— start of Task material —

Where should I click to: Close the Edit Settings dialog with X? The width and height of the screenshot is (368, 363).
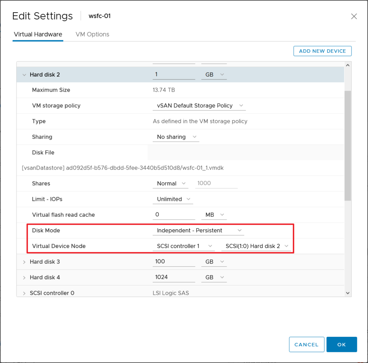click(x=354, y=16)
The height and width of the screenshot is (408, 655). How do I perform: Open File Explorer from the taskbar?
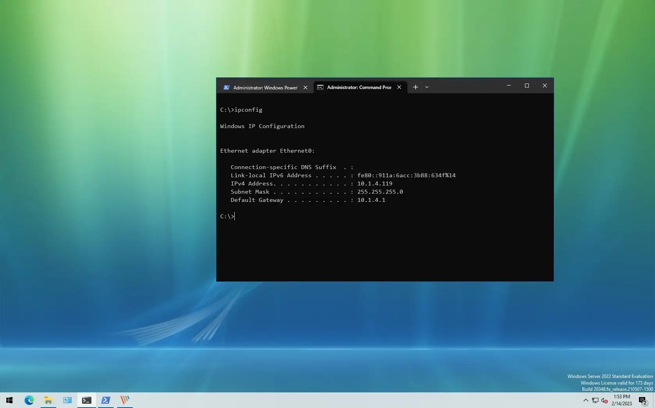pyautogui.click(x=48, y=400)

— end of Task material —
— start of Task material —

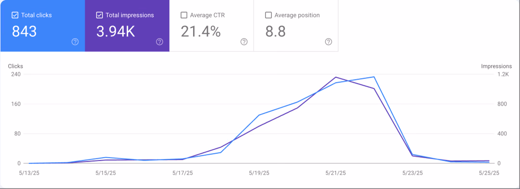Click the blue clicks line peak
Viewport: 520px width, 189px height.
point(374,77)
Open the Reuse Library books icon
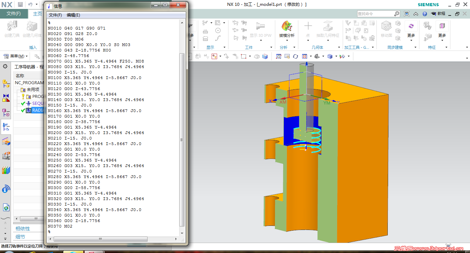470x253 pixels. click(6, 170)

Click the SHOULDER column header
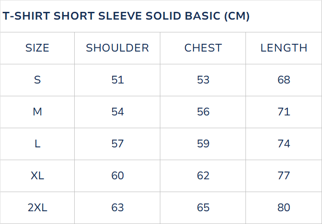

— end of Task material —
— start of Task material —

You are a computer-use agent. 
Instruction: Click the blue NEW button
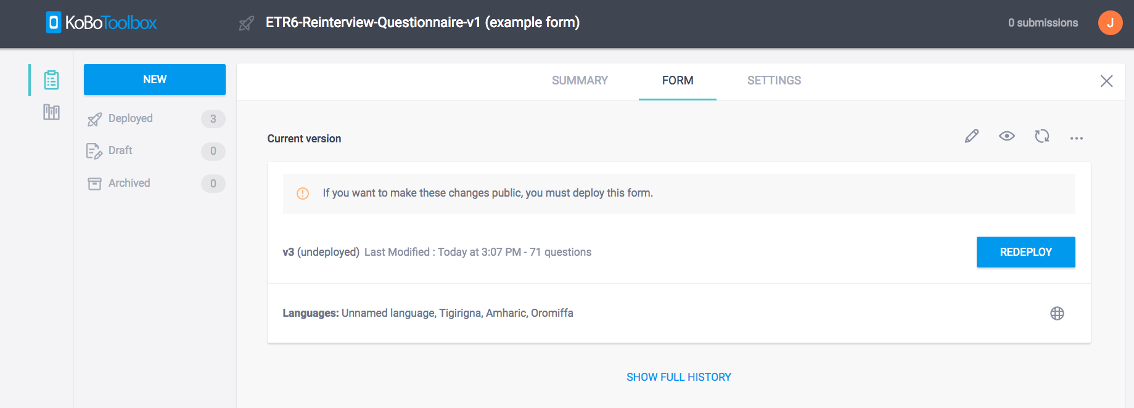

— end of Task material —

*Written request*: Reproduce the data from the line containing "Click the blue clicks line peak" down through the line containing "Click the SHOULDER column header", swapping "books icon" for "folder icon" and keeping everything else identical. Omit the pictures.

*Solution for this exercise*:
Click the blue clicks line peak
Viewport: 520px width, 189px height.
point(374,77)
Open the Reuse Library folder icon
470x253 pixels. click(6, 170)

Click the SHOULDER column header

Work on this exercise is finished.